Sharing a mortgage with family
If you’re considering asking someone to be a co-borrower or co-signer on a mortgage, be sure to discuss the loan terms carefully and ensure that they understand the responsibility.
Benefits for you and your parent co-signer
When your parents co-sign your mortgage, they essentially lend you their creditworthiness and financial stability. In addition to helping you qualify for a loan and increasing the chances of loan approval, there are also some advantages for co-signers. For example, paying your monthly mortgage on time builds their credit and adds to their good payment history.
Co-signing a mortgage comes with responsibility. A parent co-signer isn’t just providing a credit reference or vouching that you will make your monthly mortgage payments. In addition to the risks below, by signing a loan document, a co-signer is legally obligated to meet any missed payments immediately if you cannot.

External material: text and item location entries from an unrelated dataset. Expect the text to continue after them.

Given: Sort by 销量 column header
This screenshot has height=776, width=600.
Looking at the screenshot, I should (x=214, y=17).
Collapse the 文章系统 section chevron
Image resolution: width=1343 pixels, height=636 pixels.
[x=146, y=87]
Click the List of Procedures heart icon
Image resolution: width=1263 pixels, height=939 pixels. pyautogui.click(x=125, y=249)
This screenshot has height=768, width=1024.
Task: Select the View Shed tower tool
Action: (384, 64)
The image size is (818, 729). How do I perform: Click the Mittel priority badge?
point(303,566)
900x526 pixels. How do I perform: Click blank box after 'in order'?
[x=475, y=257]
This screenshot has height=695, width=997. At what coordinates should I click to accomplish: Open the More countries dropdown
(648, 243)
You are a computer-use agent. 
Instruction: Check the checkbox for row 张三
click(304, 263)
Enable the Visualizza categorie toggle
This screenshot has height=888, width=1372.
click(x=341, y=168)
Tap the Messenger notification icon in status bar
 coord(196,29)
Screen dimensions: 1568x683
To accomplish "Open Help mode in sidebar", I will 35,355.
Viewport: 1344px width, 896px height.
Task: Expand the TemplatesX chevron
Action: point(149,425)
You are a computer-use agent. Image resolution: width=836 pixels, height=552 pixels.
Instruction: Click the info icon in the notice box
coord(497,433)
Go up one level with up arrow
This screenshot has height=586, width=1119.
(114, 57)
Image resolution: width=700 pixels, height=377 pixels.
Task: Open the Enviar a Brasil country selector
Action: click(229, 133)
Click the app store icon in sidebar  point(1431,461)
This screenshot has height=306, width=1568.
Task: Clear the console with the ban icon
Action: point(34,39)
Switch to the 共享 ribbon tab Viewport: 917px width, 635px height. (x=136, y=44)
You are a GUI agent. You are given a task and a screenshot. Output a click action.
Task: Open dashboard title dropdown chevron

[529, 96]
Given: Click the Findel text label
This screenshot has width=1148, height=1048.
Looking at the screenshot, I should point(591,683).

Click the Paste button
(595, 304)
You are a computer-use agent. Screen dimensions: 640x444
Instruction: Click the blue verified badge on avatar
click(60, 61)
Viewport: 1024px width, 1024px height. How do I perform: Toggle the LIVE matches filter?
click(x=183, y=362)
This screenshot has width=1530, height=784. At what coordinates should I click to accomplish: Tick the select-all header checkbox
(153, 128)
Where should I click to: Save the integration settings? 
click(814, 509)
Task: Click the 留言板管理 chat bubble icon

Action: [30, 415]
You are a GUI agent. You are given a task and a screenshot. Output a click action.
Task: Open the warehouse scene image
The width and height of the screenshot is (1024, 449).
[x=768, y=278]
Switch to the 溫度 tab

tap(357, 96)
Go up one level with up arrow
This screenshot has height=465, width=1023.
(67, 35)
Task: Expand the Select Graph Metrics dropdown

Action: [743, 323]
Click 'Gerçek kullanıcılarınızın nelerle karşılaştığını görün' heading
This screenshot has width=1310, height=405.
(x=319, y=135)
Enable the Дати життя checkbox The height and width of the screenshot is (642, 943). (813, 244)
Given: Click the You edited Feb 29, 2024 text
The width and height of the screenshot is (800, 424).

- Credit score: If you can’t make the mortgage payments, it could hurt your parent’s credit score, making it harder for them to qualify for loans or lines of credit in the future.
- Financial stability: Missed mortgage payments can strain your parent’s finances, particularly if they’re retired or on a fixed income.
- Increased responsibility: Despite being responsible for the monthly payments, your parent has no property rights or ownership interest in your home.
Having a parent co-sign your home loan is a big decision. Carefully consider the potential risks and benefits and clearly understand your responsibilities before moving forward. Your loan officer can help you figure out which options would make the most sense for you.